It’s feeling a lot like 2007 in the corporate communications world.
That’s about the time social media tools reached their tipping points and organizations got serious about embracing them. As a result, serious-minded people argued over whether it was a fad, while quick-thinking entrepreneurs established themselves as “experts” in the nascent field. Executives furrowed their brows.
In 2013, the new social media is content marketing.
Sure, the basic concept has been around for years—decades even—but a confluence of things has made it a top strategy among PR and marketing folks.
Content marketing, also known as brand journalism (or its close relative native advertising), is the practice of organizations’ creating their own media outlets. Companies such as Dell, Coca-Cola, and IBM are creating what looks like—and in many ways is—a journalistic product.
In case you’re still undecided, here are five signs content marketing is the new hot thing:
1. Major PR firms are embracing it.
A number of small and mid-size PR and marketing agencies are producing high-quality content for brands, but this year, two giants of PR—Edelman and Weber Shandwick—joined the content marketing game.
Last week, Weber Shandwick announced the creation of Mediaco, a unit dedicated to content marketing. In November, Edelman named Steve Rubel to the newly formed position of chief content strategist.
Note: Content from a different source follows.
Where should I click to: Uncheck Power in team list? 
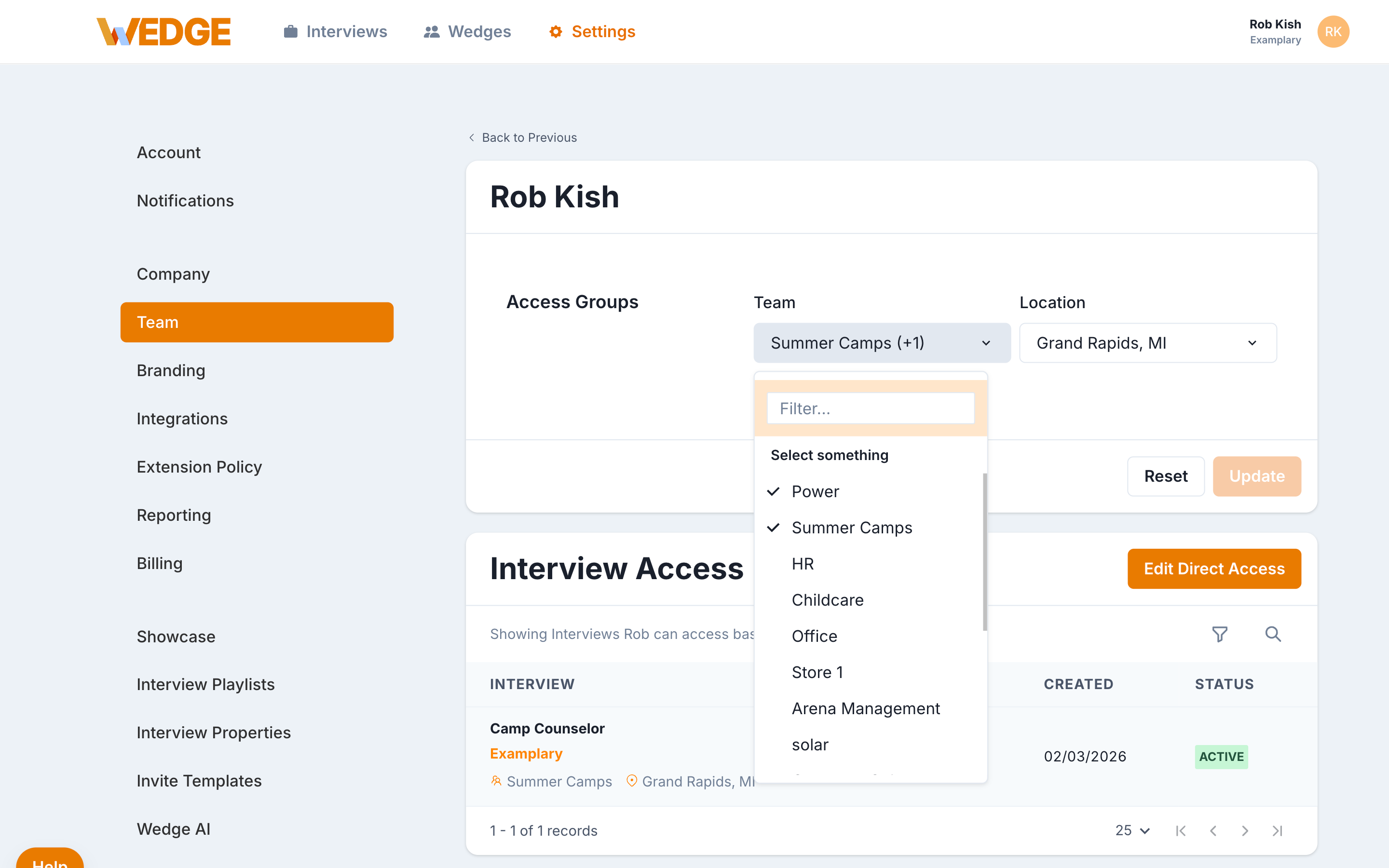pos(815,491)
Basically, he’s the company’s czar of content strategy, responsible for overseeing programs such as media partnerships that “blend paid, earned and owned disciplines.”
2. Major media companies are relying on it for new sources of revenue.
As the power of traditional advertising—think banner ads and pop-ups—fades, old and new media companies alike are looking for new ways to make money. At the same time, companies embracing content marketing need someone to feed the content beast with fresh and entertaining media.
You can probably see where this is going: Companies are hiring media outlets to create content. For example, General Electric works with BuzzFeed to create custom-branded content for the site. These highly shareable articles appear as regular stories on BuzzFeed, except the byline indicates it is sponsored content. One branded story features “timeless G.E. ads.”
Another darling of the Internet, Gawker, has created sponsored articles for years, while old-media companies such as Forbes and The Washington Post are allowing branded content on their websites. The Onion has also gotten into the act, helping major brands such as Clorox and Ford create original content.
3. Fortune 500 companies are launching content marketing sites.
For the past several years, major companies have launched websites that produce high-quality content and mirror that of a journalistic product. For instance, in November, Coca-Cola relaunched its corporate website Coca-ColaCompany.com, under the guise of brand journalism. America Airlines Cargo won a PR Daily Digital PR and Social Media Award for its content marketing site, Business Insights.
4. One startup specializing in content marketing is getting major funding.
Contently, which began as a service that matches freelancers with media companies, received nearly $2 million in funding as it shifts focus to content marketing, according to Advertising Age. The startup is offering freelancers to companies hungry for content. Contently is working with a number of organizations and provides content for American Express’s popular blog, Open Forum.
5. Reporters are leaving journalism for content marketing jobs.
As the media upheaval continues, journalists continue to move from newsrooms to creative firms in increasing numbers. Instead of taking on traditional media relations roles, they’re forming newsrooms for brands. Nissan, for instance, staffs a newsroom with a number of former reporters and treats the endeavor as journalism.
Meanwhile, top journalists from Fortune magazine, The New York Times, The Huffington Post, and others have taken jobs with non-media organizations to create content. Last week, Dan Lyons, former Newsweek columnist and editor of ReadWrite, joined the online marketing firm HubSpot.